+++ Exercise material

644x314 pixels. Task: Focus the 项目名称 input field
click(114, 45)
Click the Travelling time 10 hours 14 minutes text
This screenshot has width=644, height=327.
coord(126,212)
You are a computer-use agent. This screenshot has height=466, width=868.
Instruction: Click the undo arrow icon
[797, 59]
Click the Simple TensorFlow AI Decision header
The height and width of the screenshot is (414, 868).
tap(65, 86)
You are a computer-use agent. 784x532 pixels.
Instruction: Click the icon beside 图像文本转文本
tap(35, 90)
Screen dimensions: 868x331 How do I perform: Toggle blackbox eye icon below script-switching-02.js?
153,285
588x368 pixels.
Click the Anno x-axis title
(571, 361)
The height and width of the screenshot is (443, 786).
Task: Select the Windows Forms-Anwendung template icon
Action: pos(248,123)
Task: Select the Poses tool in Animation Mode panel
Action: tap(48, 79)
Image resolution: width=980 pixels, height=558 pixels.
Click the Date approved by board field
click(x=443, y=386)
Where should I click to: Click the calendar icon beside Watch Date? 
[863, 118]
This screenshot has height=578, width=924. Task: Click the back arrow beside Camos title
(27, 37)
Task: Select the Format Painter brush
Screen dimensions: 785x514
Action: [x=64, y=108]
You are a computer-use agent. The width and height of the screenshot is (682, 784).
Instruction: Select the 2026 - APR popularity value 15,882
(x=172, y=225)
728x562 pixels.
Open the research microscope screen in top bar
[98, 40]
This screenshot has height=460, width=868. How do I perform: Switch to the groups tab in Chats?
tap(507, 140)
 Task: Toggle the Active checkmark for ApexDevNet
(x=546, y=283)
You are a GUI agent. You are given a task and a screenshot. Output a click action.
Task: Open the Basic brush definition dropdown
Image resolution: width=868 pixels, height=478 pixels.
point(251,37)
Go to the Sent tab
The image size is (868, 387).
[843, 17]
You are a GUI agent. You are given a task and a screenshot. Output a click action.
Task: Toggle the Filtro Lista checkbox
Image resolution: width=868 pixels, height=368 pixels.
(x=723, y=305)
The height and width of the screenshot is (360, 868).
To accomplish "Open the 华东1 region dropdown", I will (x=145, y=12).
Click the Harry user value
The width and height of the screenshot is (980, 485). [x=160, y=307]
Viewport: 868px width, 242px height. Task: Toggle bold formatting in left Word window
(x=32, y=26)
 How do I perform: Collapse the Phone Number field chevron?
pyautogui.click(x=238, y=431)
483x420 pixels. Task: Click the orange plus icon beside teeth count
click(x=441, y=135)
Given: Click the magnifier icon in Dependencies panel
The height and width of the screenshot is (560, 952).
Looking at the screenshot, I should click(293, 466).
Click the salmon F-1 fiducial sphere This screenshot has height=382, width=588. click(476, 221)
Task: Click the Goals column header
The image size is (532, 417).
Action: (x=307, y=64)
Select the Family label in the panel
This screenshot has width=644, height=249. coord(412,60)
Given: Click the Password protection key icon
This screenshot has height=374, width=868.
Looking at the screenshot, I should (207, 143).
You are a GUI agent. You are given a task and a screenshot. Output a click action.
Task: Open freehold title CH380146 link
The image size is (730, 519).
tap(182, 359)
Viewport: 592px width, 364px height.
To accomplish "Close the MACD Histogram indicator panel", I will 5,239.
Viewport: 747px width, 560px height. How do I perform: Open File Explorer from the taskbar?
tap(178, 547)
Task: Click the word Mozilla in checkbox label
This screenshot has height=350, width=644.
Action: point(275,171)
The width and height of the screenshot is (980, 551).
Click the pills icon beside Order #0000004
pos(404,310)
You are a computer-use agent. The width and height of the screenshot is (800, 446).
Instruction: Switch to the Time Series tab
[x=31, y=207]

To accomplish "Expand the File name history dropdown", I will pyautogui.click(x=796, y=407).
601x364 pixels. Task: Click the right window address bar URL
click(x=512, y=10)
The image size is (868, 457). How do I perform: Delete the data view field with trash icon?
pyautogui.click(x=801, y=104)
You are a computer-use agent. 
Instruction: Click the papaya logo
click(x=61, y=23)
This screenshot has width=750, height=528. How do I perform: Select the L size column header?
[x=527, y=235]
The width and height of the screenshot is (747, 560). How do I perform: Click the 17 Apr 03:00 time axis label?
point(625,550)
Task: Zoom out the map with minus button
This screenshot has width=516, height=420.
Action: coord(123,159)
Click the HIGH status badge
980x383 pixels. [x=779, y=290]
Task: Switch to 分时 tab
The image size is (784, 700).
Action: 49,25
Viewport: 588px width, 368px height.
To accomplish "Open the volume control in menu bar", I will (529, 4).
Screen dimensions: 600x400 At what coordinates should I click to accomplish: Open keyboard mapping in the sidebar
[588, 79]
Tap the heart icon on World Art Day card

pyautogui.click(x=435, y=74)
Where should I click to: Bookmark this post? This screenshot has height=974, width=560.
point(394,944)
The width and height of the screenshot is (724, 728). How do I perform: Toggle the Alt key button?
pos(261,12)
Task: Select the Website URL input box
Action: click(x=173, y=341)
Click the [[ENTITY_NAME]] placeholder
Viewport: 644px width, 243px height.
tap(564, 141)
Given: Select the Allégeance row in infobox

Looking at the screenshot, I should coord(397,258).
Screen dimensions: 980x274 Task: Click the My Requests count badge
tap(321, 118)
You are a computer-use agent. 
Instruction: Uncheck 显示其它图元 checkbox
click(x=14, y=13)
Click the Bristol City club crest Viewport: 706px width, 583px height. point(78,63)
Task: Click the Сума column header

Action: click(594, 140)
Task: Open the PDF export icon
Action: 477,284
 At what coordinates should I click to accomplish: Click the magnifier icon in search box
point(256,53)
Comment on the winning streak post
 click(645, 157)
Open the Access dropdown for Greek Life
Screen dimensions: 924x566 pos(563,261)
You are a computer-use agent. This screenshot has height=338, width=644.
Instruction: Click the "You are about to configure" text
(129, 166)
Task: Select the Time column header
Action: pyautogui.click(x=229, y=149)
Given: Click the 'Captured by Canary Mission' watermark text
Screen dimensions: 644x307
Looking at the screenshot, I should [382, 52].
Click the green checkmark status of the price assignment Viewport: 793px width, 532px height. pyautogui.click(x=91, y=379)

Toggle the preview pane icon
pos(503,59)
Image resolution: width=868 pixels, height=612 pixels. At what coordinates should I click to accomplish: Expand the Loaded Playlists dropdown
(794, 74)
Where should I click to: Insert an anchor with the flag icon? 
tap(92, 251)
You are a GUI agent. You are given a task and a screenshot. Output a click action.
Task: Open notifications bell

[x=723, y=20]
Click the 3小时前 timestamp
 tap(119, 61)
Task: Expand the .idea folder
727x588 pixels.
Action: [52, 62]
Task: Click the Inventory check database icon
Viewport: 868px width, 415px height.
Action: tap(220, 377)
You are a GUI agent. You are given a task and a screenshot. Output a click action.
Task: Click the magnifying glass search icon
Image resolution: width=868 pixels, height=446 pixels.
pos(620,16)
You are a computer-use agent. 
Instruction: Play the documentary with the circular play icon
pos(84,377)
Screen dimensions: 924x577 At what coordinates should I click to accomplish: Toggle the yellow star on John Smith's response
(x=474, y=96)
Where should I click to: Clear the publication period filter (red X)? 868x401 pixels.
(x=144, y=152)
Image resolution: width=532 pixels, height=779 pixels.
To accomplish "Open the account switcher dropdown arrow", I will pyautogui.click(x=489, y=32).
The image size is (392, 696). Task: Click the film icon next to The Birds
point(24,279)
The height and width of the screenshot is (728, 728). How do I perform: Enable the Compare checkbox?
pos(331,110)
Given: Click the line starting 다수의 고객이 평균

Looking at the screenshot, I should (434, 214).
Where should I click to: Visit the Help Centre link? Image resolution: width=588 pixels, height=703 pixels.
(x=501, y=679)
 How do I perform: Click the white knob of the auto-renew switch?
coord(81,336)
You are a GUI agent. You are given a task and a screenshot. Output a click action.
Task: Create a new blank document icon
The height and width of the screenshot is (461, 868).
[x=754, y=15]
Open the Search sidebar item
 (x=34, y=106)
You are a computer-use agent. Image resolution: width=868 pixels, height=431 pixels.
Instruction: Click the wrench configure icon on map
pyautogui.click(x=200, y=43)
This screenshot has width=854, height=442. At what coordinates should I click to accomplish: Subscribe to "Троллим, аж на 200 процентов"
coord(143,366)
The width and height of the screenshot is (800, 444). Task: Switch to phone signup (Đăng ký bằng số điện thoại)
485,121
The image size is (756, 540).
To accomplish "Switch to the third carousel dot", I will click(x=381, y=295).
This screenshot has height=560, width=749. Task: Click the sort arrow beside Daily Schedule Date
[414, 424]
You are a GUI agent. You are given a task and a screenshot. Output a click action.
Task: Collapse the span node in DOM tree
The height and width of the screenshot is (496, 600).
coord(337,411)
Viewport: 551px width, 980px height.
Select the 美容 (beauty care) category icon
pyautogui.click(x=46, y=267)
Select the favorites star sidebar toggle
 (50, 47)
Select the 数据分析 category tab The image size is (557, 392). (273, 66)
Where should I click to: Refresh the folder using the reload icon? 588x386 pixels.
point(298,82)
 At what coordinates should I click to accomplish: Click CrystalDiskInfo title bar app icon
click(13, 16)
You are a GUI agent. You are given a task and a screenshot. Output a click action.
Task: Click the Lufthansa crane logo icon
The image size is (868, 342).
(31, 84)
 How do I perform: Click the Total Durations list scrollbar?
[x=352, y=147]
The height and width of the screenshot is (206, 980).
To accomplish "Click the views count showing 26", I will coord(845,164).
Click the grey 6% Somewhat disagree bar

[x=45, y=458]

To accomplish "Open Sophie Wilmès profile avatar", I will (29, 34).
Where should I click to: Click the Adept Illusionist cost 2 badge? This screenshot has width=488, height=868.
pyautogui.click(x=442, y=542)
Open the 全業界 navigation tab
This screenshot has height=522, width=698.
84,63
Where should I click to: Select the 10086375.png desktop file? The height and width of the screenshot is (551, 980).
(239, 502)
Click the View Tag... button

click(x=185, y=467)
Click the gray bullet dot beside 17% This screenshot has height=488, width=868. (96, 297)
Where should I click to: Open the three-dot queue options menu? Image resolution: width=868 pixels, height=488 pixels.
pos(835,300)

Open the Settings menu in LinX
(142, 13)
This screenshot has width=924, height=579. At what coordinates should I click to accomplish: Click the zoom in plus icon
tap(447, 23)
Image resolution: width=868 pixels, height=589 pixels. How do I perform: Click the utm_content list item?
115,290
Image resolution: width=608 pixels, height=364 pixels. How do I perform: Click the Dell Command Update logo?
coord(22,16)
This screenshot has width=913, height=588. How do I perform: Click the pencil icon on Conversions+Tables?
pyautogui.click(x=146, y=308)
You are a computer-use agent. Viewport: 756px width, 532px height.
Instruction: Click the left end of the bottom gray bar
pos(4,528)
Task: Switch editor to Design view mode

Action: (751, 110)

++++++

• _Task goal_
Look through the data above for the string "will" and copy every line where it appears.

• _Answer to this problem_
To accomplish "Open the 华东1 region dropdown", I will (x=145, y=12).
To accomplish "Close the MACD Histogram indicator panel", I will 5,239.
To accomplish "Expand the File name history dropdown", I will pyautogui.click(x=796, y=407).
To accomplish "Open the volume control in menu bar", I will (529, 4).
To accomplish "Open the account switcher dropdown arrow", I will pyautogui.click(x=489, y=32).
To accomplish "Switch to the third carousel dot", I will click(x=381, y=295).
To accomplish "Click the views count showing 26", I will coord(845,164).
To accomplish "Open Sophie Wilmès profile avatar", I will (29, 34).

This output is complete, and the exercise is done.